**Passage:**
____

This is the course web-page for Advanced Data Analytics being taught at IIT Bhilai, India in the Monsoon Semester of 2021.
Course Instructor: Dr. Gagan Raj Gupta
- Getting data is becoming easier day by day, but we have too much to analyze (e.g. web, transactional data, text)
- Data has errors of various types (missing, incorrect etc.), is incomplete and is hard to clean (e.g. user reviews/ratings, distorted images)
- Data is usually high-dimensional (involving lot of columns or features) (e.g. text, images, videos, graphs)
- Data usually has complex correlations and i.i.d. assumptions don't always work very well (e.g. graph data, time-series data)
- Data is incomplete (matrix completion, compressed sensing, signal re-construction)

____

**Record excerpts:**
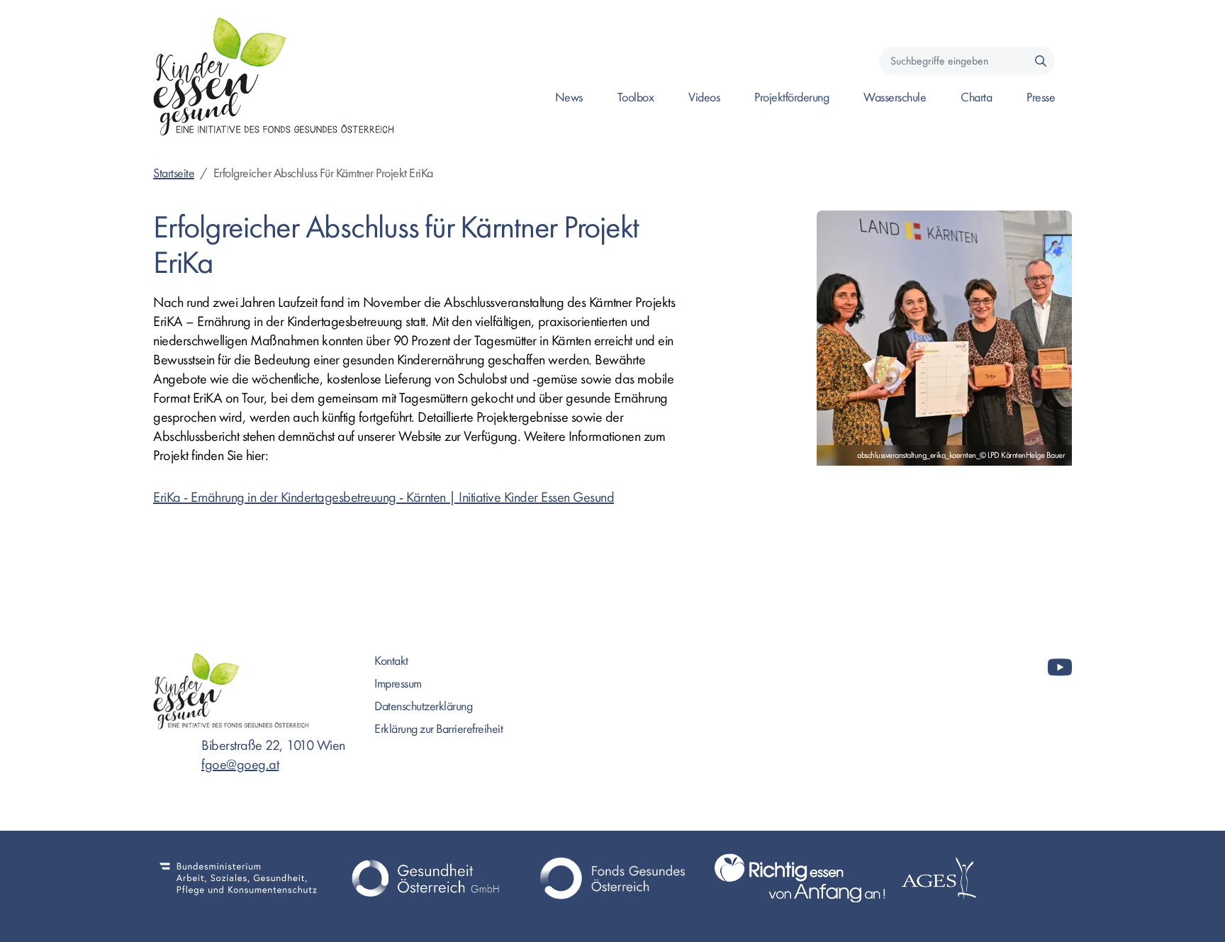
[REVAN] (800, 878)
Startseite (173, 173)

____

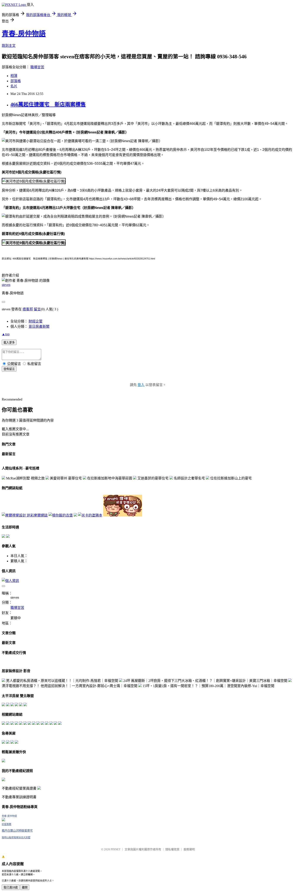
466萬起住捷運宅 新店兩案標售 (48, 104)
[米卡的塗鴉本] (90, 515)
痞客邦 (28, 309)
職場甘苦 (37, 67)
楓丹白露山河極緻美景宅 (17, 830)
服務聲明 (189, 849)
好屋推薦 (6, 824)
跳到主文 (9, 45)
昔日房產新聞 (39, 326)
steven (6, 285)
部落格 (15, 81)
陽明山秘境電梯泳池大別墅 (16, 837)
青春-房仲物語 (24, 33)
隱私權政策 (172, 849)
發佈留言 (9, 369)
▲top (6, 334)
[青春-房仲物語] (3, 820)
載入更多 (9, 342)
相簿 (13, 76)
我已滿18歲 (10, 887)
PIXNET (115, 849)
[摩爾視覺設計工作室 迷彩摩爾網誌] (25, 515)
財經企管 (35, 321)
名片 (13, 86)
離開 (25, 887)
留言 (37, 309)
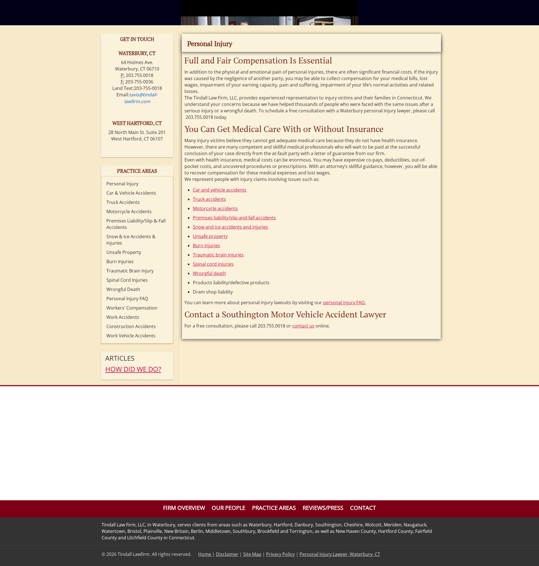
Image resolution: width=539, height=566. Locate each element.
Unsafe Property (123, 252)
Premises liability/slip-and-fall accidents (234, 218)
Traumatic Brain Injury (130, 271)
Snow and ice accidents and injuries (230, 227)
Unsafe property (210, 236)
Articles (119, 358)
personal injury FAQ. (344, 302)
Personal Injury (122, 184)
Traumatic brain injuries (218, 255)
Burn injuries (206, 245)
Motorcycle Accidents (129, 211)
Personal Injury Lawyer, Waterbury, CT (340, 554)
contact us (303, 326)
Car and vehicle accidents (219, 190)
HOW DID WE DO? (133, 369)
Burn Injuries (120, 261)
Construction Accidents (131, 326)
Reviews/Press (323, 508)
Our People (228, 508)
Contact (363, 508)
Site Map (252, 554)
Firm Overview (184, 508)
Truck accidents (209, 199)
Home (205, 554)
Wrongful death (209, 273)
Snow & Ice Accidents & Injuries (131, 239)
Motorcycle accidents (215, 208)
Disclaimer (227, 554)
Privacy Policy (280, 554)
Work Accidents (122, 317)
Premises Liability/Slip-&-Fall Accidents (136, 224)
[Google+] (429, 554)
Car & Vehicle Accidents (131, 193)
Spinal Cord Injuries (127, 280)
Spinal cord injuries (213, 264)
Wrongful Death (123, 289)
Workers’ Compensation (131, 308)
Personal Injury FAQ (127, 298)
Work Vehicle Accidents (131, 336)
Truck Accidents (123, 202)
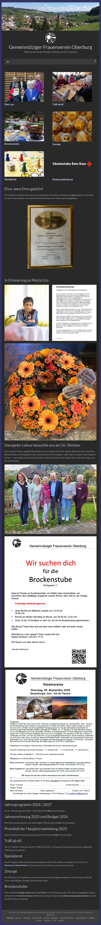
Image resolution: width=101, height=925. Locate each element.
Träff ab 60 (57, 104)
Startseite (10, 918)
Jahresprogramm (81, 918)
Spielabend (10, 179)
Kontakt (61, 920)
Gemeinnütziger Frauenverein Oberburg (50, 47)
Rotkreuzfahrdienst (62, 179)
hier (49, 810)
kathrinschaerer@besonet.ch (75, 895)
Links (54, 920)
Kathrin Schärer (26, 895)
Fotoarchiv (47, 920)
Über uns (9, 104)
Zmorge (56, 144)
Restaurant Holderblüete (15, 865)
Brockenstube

____

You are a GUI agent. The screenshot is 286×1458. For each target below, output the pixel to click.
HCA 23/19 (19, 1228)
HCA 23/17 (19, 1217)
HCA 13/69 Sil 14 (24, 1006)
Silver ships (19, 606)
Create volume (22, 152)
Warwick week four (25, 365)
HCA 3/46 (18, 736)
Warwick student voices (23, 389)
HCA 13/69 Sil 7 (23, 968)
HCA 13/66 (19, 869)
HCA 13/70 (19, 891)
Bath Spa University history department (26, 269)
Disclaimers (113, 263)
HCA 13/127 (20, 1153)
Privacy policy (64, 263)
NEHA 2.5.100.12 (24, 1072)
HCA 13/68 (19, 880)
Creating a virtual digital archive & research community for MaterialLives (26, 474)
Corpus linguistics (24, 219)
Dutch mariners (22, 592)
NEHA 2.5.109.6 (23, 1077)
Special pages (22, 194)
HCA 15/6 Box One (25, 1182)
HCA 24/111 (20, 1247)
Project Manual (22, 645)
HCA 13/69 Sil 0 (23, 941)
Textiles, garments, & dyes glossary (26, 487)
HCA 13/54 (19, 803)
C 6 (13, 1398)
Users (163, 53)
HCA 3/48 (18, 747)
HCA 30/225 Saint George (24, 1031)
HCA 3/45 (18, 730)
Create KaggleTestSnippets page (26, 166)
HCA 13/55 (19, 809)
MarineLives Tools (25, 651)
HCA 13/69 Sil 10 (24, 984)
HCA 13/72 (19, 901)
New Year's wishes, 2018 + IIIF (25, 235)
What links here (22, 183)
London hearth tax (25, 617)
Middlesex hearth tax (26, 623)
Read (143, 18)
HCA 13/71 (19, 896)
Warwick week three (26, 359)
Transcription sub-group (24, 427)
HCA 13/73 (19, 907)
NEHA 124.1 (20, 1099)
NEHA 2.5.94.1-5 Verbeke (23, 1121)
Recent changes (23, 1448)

____

**Work to be completed:** According to the course page, who is the instructor for Advanced Data Analytics? The records play no part in this exercise.

**Solved problem:** Dr. Gagan Raj Gupta